August 1, 2022
The US Food and Drug Administration (FDA) announced plans to develop a product standard that would set a maximum nicotine level in cigarettes and associated products to reduce their overall addictiveness and concomitant youth use. According to the release, “Such a product standard, if proposed and then finalized after a thorough process, would make those products minimally or non-addictive.”
“Making cigarettes and other combusted tobacco products minimally addictive or non-addictive would help save lives,” Robert Califf, MD, FDA Commissioner, said. “The US Surgeon General has reported that 87% of adult smokers start smoking before age 18, and about two-thirds of adult daily smokers began smoking daily by 18 years of age. Lowering nicotine levels to minimally addictive or non-addictive levels would decrease the likelihood that future generations of young people become addicted to cigarettes and help more currently addicted smokers to quit.”
A 2018 FDA paper published in the New England Journal of Medicine projected that a maximum nicotine standard could result in more than 33 million people not becoming regular smokers, a smoking rate of only 1.4%, and more than 8 million fewer people dying from tobacco-related illnesses.

▶ [GIVEN INFORMATION]:
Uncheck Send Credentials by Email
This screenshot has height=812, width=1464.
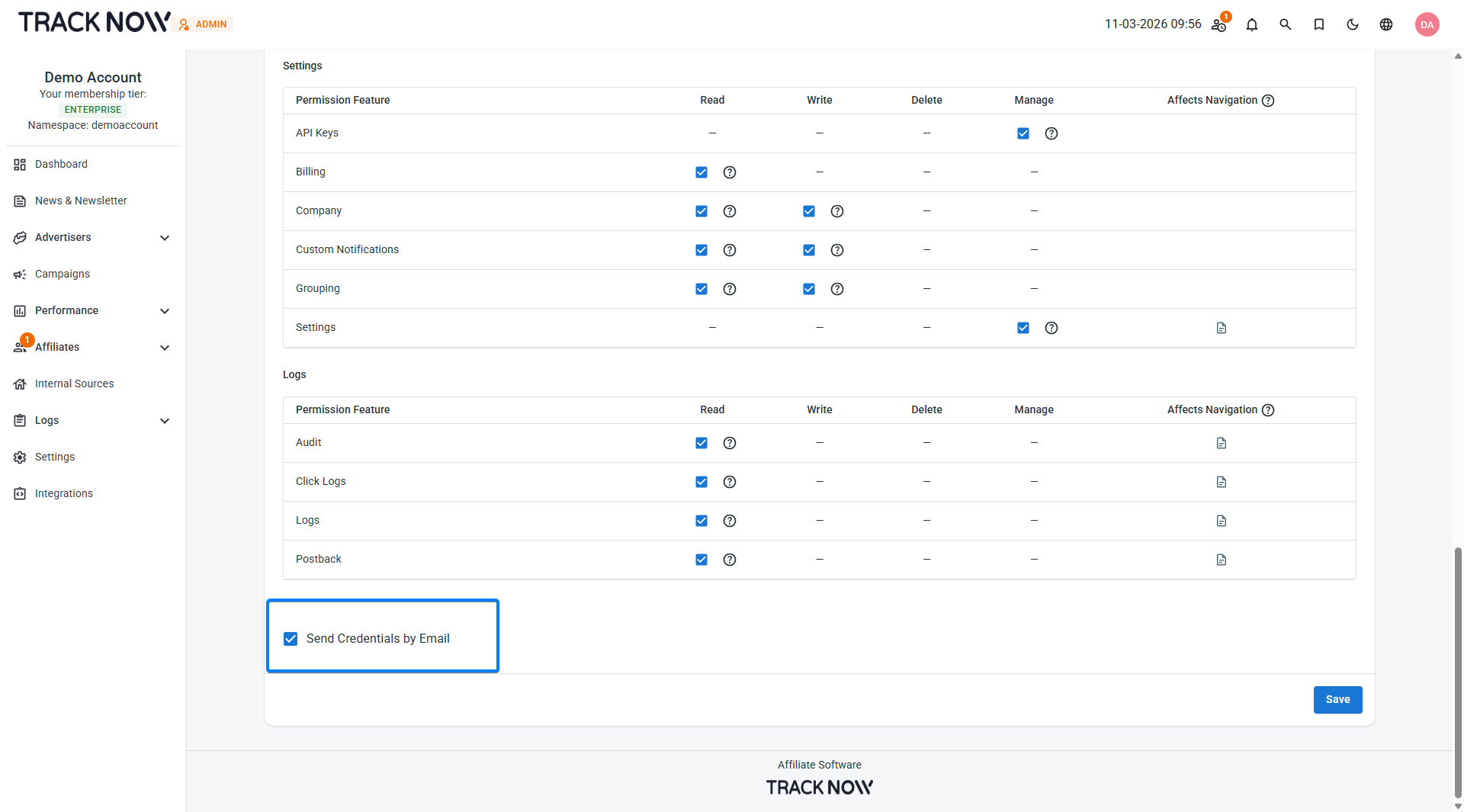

▶ [WHAT YOU NEED TO DO]:
Copy out verbatim the portion of the FDA nicotine passage above that runs from "A 2018 FDA paper" up to and including "from tobacco-related illnesses.".

▶ [PROBLEM SOLUTION]:
A 2018 FDA paper published in the New England Journal of Medicine projected that a maximum nicotine standard could result in more than 33 million people not becoming regular smokers, a smoking rate of only 1.4%, and more than 8 million fewer people dying from tobacco-related illnesses.